The Saturday Read – Biography

If we read biographies will be be better leaders?

A quick review of President Obama’s reading list includes the life stories of former presidents: Adams, Lincoln and FDR. The number two book this week on The New York Times Business Best Seller list is the new bio, ‘Becoming Steve Jobs’. Last week the Wall Street Journal reviewed ‘Hannibal: A Hellenistic Life’.

“It is not histories I am writing, but lives; the most glorious deeds do not always indicate virtue or vice, but a small thing like a phrase or a jest often reveals more of a character than the bloodiest battles.”  Plutarch, ‘Parallel Lives’

We read biographies to extract the wisdom of others. Biographies offer a portal into understanding the larger world where these lives were lived. Read closely they offer proof that history repeats itself.

“We live – at least in the Western world – in a golden age for biography. The depiction of real lives in every medium from print to film, from radio to television and the Internet is more popular than ever…Biography, today, remains as it has always been, the record and interpretation of real lives – the lives of others and ourselves.”  Nigel Hamilton, ‘How To Do Biography’

The ‘Saturday Read’ this week is not a recommendation of a single title, but a suggestion of a genre.

Despite a well publicized ‘biography kerfuffle’ over a new, ‘unauthorized’ biography of Steve Jobs written by Fast Company reporters, Brent Schlender and Rick Tetzeli, it has been the ‘year of biography’, offering a variety of choices, spanning centuries.

The 2015 Pulitzer Prize for Biography was awarded to ‘The Pope and Mussolini: The Secret History of Pius XI and the Rise of Fascism in Europe’ by David I. Kertzer. Also nominated as finalists in this category were: ‘Louis Armstrong: Master of Modernism’ by Thomas Brothers and ‘Stalin: Volume I: Paradoxes of Power, 1878-1928’ by Stephen Kotkin.

The LA Times Book Prizes includes a standalone category for biography.
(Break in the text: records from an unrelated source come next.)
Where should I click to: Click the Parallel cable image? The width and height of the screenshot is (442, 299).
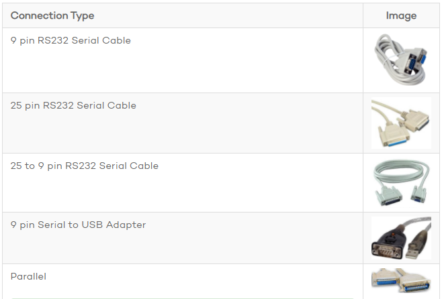(x=401, y=280)
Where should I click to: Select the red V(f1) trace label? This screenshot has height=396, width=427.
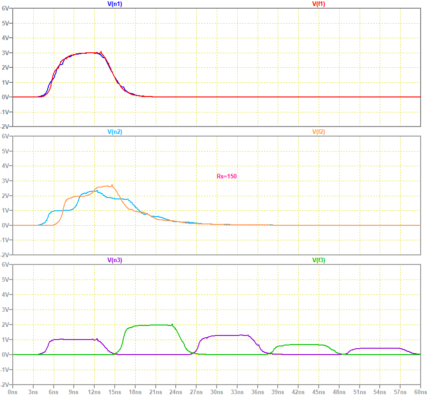coord(318,4)
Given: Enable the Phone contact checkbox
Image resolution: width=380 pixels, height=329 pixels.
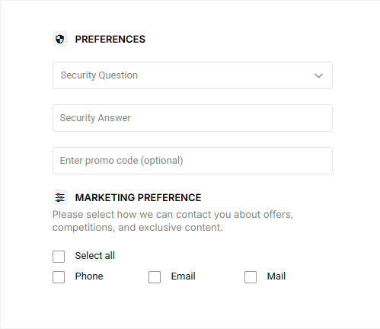Looking at the screenshot, I should tap(59, 277).
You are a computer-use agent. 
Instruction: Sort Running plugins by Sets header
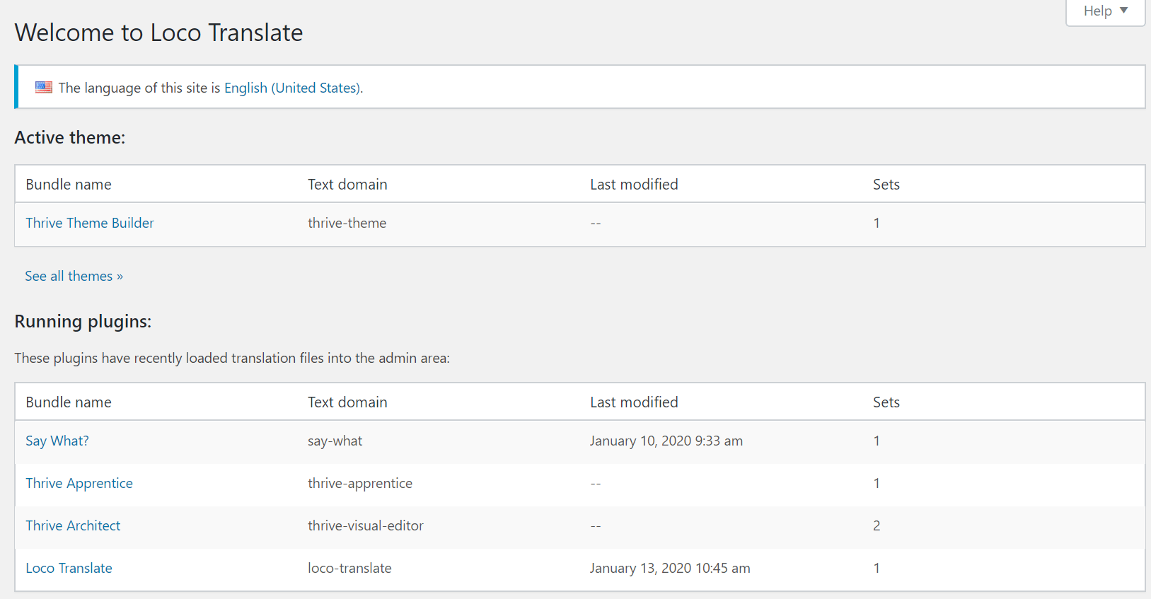click(x=886, y=402)
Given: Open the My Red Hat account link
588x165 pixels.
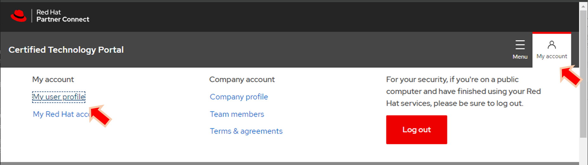Looking at the screenshot, I should [x=60, y=114].
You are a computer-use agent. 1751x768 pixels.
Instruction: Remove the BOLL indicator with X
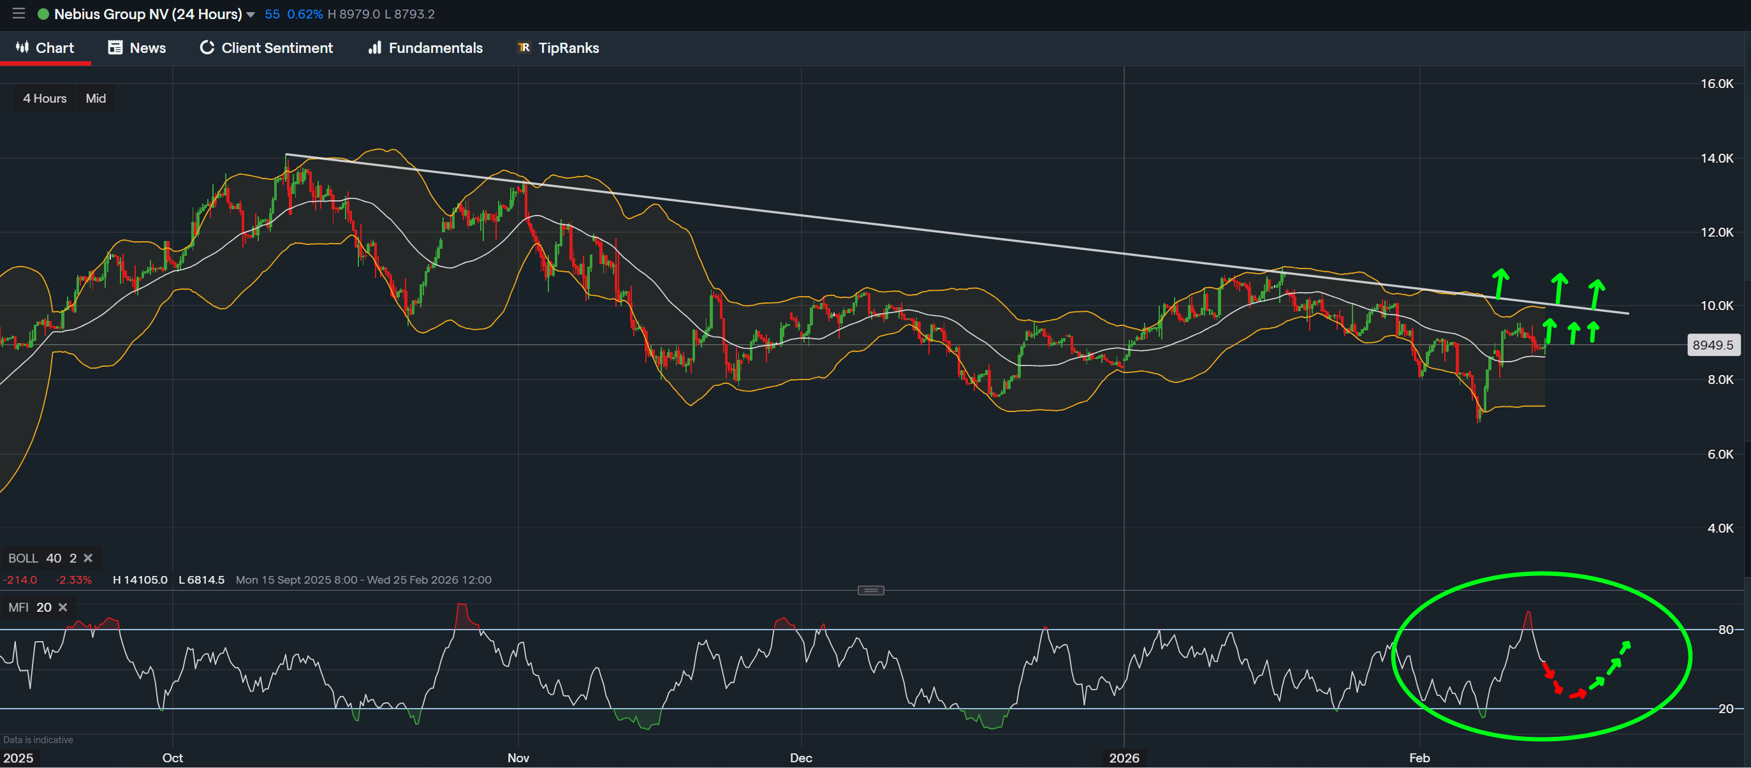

This year Andrew Roberts‘Napoleon: A Life’ received the award in a roster of respected nominees including Pulitzer finalist Steve Kotkin along with:

Adam Begley, ‘Updike’

Robert M. Dowling, ‘Eugene O’Neill: A Life in Four Acts’

Kirstin Downey, ‘Isabella: The Warrior Queen’

On the Saturday morning of the LA Times Festival of Books I attended a panel moderated by Eisenhower biographer, Jim Newton. Biographers Downey and Kotkin revealed their subjects were very unlikely historical figures. Looking back at their early years, Isabella of Spain and Stalin showed little promise for the lives they would eventually lead. Yet all of these writers crafted stories of actors who emerged onto the global stage amid success, controversy and failure.  A. Scott Berg who published a hefty bio of Woodrow Wilson last year closed the discussion describing the role of biography as “a way to illuminate the times”.

This weekend, select a book from those suggested here or find one about someone you admire and perhaps would like to emulate. Discover a mentor in the pages of biography.